Machine Learning Regression Algorithms Toolbox

Biophysical parameter mapping from optical remote sensing images always require an intermediate modeling step to transform spectral observations into useful estimates. This modeling step can be approached with either statistical, physical or hybrid methods. Here emphasis is put on statistical methods. Statistical methods can be categorized into either parametric or non-parametric approaches.

The here presented machine learning regression algorithms (MLRAs) assessment toolbox provides a suite of non-parametric techniques to enable semiautomatic mapping of surface biophysical variables.

Non-parametric models are adjusted to predict a variable of interest using a training dataset of input-output data pairs, which come from concurrent measurements of the parameter and the corresponding radiometric observation.

MLRAs have the potential to generate adaptive, robust relationships and, once trained, they are very fast to apply. Typically, MLRAs are able to cope with the strong nonlinearity of the functional dependence between the biophysical variable and the observed reflected radiance. They may therefore be powerful candidates for mapping applications.

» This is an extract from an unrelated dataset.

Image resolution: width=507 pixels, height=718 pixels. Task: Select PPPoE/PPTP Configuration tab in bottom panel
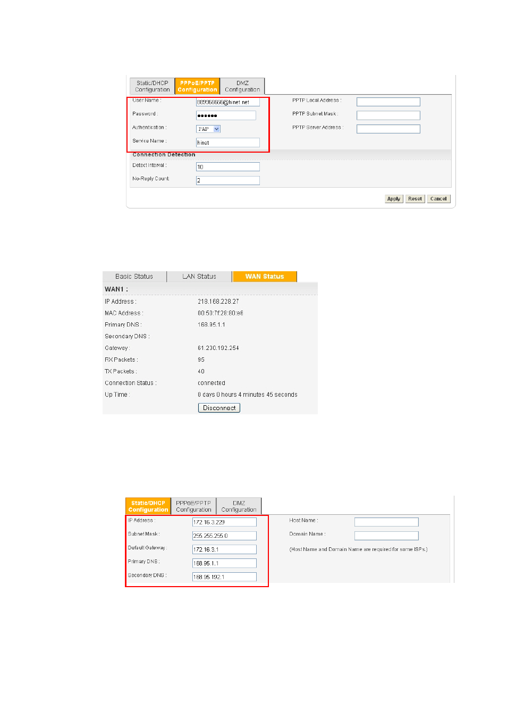click(193, 506)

Conceptual design of MLRA-based biophysical variable mapping.

The MLRA toolbox requires training data to train an advanced regression model (e.g. MLRA). Training data may originate from simulations, e.g. as generated by the optical radiative transfer models in ARTMO, or from field campaigns. This trained model can then be validated and applied to a remote sensing image to enable mapping.

ARTMO’s MLRA toolbox v.1.28.

The MLRA toolbox is based on the simple Regression toolbox, (simpleR) developed by Gustavo Camps-Valls.

SimpleR contains a set of functions in Matlab to illustrate the capabilities of the following statistical regression algorithms:

Least squares linear regression
Partial least squares regression
Regularized least-squares regression
Principal components regression
Elastic Net regression
Adaptive Regression Splines
K-nearest neighbors regression
Weighted k-nearest neighbors regression
Regression tree
Regression tree (LS boosting)
Boosting trees
Bagging trees
Gradient Boosting/Boosted Trees
Random Forest (TreeBagger)
Canonical Correlation Forests
Extreme Learning Machine
Bayesian Regularized Neural Networks
Neural Network
Neural Network (Adam)
Radial Basis Function Neural Networks
Relevance vector Machine
Support Vector Regression - Matlab
Kernel ridge Regression
Kernel signal to noise ratio
Gaussian Kernel Regression
Gaussian Processes Regression
Gaussian Processes Regression - Matlab
Gaussian Processes Regression
Sparse Spectrum Gaussian Process Regression
Warped Gaussian Processes regression
Twin Gaussian process

In short, the MLRA toolbox enables:

To apply and evaluate multiple MLRAs according to customized training strategies, e.g. with different noise and train/validation partitioning.
To choose between either single-output or multi-output models.
Data can either come from radiative transfer models or from field measurements, or can be mixed.
If a land cover map is provided, then for each land cover class a distinct MLRA can be optimized.
When having validation data available then multiple MLRA strategies can be analyzed against the validation dataset by using goodness-of-fit statistics. Results are stored in a relational database.
The best performing strategy can be loaded and applied to an imagery, or a model can be directly developed and applied to an imagery, for mapping applications.
From v. 1.17 onwards an active learning module and an automated band analysis tool (GPR-BAT) has been added.